First of all, we must remember that at that time we had no precedent, that the Constitution did not specify the conditions under which the President of the Republic could exercise his prerogatives, and that we knew that the future Prime Minister Jacques Chirac had no other intention than to make life impossible for François Mitterrand, to prevent him from exercising any responsibility, and to push him to resign. Even if the reserved domain is not defined as such in the Constitution, and the President’s pre-eminence in the conduct of Foreign Affairs and Defense was not disputed by anyone, the devil is in the details. And these principles soon had to be confronted with reality:

In foreign policy: as soon as the new government took office in March 1986, the question arose as to who would represent France at international meetings. The test came a few days after the new government took office, when the Sherpas met to prepare for the G7 summit in Tokyo the following May. Had the Prime Minister’s representative attended this meeting, it would have become clear to our major partners that the Prime Minister would be involved in determining foreign policy, or even have control over it. However, if this meeting had taken place in the host country, i.e. Japan, it would have been impossible to prevent the Prime Minister from sending a representative. To avoid this, well before the elections, we had obtained from our Japanese partners that the sherpa meeting should take place in Paris, and that this meeting should be held not at the Japanese embassy in Paris, but in a presidential chateau, that of Rambouillet. The Prime Minister was told that I would be the only representative of France, and that the château would only be open to those whom the President wished to welcome there. The Prime Minister insisted. Strongly. To no avail. It thus became clear to the diplomatic world that the President of the Republic retained control of foreign policy. Since then, this has never been called into question.

Domestic policy: in principle, the President has no say. And yet, he does have prerogatives, if he is willing to exercise them. In June 1986, the Prime Minister had Parliament pass a series of enabling laws allowing him to take very important decisions by ordinance. In particular, to privatize a number of companies. Once these laws had been passed, the Prime Minister asked the President to sign the ordinances. François Mitterrand felt that the Constitution allowed him to refuse to sign them, and he asked the Prime Minister to use the law to decide on the privatization of companies nationalized in 1945. The Prime Minister considered this attitude unconstitutional and, in a dramatic phone call I witnessed on the evening of July 14, 1986, insinuated that this was an act of treason that could justify the President’s impeachment and new presidential elections. We spent that night at the Palais, expecting to see troops arrive to arrest the President.
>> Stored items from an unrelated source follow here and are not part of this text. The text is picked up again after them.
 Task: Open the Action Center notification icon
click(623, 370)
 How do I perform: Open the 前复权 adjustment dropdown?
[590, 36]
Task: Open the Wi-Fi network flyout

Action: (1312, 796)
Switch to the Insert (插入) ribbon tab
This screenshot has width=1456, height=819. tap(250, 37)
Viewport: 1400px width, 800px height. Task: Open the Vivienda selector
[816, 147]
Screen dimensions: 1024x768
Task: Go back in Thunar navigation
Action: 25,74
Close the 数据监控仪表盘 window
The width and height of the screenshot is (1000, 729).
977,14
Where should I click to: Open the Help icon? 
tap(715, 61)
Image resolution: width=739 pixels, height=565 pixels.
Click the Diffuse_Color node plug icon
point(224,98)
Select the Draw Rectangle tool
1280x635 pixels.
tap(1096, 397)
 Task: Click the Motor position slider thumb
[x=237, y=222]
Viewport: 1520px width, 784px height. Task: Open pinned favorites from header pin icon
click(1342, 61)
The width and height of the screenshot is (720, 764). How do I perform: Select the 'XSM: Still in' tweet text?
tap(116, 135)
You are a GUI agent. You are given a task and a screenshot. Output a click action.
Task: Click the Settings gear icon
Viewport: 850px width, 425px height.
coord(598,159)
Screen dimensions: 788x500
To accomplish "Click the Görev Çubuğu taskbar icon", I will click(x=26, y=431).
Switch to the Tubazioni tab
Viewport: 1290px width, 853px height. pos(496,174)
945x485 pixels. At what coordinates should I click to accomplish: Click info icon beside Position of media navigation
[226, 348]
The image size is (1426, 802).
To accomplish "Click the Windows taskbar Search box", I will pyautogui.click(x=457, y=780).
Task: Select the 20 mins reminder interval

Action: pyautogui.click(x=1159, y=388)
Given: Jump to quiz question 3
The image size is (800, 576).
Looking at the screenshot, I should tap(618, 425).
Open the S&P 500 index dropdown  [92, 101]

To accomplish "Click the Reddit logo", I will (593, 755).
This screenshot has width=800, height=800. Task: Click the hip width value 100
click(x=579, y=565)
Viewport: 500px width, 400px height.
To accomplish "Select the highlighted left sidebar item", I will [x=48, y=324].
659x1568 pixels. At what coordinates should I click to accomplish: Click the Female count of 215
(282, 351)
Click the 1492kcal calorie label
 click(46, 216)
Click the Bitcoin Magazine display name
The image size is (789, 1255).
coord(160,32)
They didn’t, and the Prime Minister gave in.

Defense: at around the same time, the Minister of Defense, the Prime Minister and the Chief of Staff proposed to the President that he convene a Defense Council to decide whether to make nuclear weapons, previously reserved for the navy and air force, available to the army. The Council met. François Mitterrand explained, with impeccable precision, that nuclear weapons should remain weapons of deterrence, the presence of which on the battlefield was unthinkable. Alone against all, he imposed this point of view. His pre-eminence in defining defense policy was never again challenged.

Today, of course, the situation is totally different, and we can imagine these principles being called into question. All the same, the above explains why any cohabitation demands authority, competence, reflection and absolute calm from the President of the Republic. The stability of our institutions depends on it.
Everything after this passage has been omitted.